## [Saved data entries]
********************
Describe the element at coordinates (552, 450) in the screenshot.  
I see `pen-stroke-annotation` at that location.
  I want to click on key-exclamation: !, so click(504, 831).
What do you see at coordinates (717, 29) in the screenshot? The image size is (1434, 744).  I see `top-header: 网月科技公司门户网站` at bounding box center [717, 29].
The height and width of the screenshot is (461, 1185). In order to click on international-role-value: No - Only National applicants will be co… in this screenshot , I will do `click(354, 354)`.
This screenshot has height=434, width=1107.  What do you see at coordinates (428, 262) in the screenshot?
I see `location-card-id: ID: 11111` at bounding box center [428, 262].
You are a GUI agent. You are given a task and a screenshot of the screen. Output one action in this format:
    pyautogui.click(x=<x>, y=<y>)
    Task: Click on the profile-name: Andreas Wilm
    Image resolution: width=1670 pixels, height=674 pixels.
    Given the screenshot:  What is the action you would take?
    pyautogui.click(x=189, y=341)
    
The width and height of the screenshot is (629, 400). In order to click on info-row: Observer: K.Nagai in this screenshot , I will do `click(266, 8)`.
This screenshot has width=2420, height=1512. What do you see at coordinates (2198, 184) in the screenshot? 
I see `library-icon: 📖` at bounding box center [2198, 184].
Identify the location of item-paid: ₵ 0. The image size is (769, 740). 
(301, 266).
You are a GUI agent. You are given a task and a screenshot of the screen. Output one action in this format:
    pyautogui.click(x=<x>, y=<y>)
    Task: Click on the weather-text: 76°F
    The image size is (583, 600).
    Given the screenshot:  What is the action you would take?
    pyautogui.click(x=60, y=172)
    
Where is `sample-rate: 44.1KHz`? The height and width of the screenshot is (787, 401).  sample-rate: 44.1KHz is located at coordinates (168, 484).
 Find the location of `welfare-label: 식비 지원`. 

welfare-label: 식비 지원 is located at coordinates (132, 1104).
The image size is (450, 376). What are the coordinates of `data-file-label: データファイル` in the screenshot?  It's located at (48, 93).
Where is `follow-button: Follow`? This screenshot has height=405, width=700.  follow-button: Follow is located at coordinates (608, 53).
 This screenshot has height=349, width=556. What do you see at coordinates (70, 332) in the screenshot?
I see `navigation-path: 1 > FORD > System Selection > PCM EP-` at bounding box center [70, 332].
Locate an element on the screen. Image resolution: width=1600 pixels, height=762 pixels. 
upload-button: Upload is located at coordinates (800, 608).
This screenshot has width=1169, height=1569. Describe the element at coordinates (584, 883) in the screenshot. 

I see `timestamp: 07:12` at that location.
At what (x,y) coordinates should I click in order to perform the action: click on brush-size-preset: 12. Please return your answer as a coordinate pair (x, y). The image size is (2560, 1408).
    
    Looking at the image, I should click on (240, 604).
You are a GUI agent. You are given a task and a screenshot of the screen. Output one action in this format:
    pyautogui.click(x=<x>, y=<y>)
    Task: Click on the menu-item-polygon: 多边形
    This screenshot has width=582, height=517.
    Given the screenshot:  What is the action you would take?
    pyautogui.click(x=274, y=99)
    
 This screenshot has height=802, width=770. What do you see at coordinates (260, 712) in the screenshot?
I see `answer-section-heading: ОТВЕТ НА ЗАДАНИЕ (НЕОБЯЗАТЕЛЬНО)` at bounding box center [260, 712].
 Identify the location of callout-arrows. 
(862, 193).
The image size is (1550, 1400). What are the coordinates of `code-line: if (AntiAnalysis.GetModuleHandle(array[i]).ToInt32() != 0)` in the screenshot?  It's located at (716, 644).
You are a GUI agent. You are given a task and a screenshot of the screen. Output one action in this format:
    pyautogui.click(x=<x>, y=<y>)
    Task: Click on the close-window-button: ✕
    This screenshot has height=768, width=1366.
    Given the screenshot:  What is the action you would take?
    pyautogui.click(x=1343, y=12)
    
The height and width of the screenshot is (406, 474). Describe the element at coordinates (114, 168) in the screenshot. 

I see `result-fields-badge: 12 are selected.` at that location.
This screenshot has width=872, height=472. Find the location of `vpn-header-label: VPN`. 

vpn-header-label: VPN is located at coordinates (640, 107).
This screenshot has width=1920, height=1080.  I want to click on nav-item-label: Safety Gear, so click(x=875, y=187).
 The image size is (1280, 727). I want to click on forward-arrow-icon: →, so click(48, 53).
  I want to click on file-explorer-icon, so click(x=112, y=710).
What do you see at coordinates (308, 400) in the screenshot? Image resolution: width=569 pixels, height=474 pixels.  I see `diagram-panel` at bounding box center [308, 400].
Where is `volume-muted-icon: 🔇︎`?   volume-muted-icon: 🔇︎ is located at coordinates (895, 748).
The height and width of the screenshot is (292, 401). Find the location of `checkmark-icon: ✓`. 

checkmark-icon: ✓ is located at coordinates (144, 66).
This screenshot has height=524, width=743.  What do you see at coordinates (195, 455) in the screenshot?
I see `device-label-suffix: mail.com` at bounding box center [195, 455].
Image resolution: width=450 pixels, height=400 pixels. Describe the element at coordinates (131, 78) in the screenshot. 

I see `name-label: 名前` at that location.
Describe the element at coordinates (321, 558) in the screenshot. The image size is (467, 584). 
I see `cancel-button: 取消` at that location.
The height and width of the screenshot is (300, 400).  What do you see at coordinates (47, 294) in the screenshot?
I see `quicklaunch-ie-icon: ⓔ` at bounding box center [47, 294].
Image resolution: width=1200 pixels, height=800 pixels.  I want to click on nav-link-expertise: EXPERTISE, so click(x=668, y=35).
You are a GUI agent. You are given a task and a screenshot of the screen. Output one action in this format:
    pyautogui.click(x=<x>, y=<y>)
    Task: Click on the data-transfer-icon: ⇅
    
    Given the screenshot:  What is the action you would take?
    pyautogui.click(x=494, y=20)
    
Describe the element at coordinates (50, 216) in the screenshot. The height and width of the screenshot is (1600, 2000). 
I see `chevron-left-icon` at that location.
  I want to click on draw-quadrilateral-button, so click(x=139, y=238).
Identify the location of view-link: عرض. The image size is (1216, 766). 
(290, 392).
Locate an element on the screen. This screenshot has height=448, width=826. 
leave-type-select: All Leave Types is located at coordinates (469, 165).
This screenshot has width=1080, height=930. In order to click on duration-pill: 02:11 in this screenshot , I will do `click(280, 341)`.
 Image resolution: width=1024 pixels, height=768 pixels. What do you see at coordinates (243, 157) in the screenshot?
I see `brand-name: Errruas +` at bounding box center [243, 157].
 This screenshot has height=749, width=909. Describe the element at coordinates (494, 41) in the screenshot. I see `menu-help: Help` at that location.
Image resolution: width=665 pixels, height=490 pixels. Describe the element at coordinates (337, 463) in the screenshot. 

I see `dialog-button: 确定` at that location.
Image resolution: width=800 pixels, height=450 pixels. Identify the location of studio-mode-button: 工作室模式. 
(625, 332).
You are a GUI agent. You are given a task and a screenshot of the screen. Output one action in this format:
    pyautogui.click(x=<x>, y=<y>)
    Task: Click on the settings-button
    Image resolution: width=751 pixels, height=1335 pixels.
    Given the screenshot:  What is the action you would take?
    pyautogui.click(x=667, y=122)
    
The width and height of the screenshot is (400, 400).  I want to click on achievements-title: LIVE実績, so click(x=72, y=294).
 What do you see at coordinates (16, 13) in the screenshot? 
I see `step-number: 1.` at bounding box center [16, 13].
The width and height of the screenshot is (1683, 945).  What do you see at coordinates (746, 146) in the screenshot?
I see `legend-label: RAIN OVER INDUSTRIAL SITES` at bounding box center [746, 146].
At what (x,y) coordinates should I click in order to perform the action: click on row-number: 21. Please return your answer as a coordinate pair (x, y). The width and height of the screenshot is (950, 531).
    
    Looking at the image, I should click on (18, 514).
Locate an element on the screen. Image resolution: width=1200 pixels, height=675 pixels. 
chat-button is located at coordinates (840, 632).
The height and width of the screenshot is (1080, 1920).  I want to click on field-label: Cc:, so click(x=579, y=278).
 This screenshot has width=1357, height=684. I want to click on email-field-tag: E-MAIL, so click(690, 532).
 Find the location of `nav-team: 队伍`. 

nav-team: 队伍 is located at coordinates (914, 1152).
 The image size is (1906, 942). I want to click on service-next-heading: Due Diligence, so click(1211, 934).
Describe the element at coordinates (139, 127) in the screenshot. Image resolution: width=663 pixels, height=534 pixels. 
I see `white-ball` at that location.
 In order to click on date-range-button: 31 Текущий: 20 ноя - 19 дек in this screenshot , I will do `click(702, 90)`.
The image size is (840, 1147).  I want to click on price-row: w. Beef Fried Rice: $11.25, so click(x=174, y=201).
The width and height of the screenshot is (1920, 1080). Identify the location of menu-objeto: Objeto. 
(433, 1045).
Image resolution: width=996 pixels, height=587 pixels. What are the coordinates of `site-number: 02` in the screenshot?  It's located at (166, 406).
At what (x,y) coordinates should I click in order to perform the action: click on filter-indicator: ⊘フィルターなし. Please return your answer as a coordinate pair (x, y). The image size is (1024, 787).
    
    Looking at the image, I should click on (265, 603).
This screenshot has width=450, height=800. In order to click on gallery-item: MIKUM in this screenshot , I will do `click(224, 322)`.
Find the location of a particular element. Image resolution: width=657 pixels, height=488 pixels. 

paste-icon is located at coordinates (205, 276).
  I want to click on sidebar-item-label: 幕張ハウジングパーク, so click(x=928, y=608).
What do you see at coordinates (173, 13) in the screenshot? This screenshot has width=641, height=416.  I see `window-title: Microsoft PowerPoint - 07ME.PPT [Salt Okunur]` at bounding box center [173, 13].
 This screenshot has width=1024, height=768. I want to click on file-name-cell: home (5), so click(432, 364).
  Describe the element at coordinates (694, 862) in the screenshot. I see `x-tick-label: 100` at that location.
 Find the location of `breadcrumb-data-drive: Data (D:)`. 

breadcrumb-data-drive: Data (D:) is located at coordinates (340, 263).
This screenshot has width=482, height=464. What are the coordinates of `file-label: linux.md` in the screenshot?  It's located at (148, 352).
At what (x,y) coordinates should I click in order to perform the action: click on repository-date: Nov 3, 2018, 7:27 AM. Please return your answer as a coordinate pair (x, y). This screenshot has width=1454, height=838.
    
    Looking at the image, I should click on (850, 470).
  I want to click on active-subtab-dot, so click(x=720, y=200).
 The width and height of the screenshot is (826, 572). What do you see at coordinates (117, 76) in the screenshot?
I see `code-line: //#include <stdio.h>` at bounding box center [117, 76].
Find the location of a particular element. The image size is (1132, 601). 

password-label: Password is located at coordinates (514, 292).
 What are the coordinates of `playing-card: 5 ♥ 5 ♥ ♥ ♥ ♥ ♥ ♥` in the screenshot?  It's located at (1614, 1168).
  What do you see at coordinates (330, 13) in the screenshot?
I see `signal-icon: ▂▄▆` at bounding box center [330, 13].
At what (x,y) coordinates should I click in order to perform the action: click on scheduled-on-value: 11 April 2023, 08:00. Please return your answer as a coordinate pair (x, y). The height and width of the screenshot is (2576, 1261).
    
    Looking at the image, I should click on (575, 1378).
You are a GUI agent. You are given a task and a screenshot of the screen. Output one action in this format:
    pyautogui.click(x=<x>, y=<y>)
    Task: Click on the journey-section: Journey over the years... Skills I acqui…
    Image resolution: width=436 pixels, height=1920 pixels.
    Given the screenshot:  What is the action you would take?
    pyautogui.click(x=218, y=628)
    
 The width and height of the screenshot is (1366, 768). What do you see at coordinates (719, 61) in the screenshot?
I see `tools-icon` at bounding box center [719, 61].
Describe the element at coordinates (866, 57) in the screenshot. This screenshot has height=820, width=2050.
********************
## [Work required]
Return every line above that contains the word "will", treating uppercase and lowercase as distinct.

## [Reply to the exercise]
The height and width of the screenshot is (461, 1185). In order to click on international-role-value: No - Only National applicants will be co… in this screenshot , I will do `click(354, 354)`.
The width and height of the screenshot is (629, 400). In order to click on info-row: Observer: K.Nagai in this screenshot , I will do `click(266, 8)`.
This screenshot has width=1080, height=930. In order to click on duration-pill: 02:11 in this screenshot , I will do `click(280, 341)`.
 In order to click on date-range-button: 31 Текущий: 20 ноя - 19 дек in this screenshot , I will do `click(702, 90)`.
This screenshot has width=450, height=800. In order to click on gallery-item: MIKUM in this screenshot , I will do `click(224, 322)`.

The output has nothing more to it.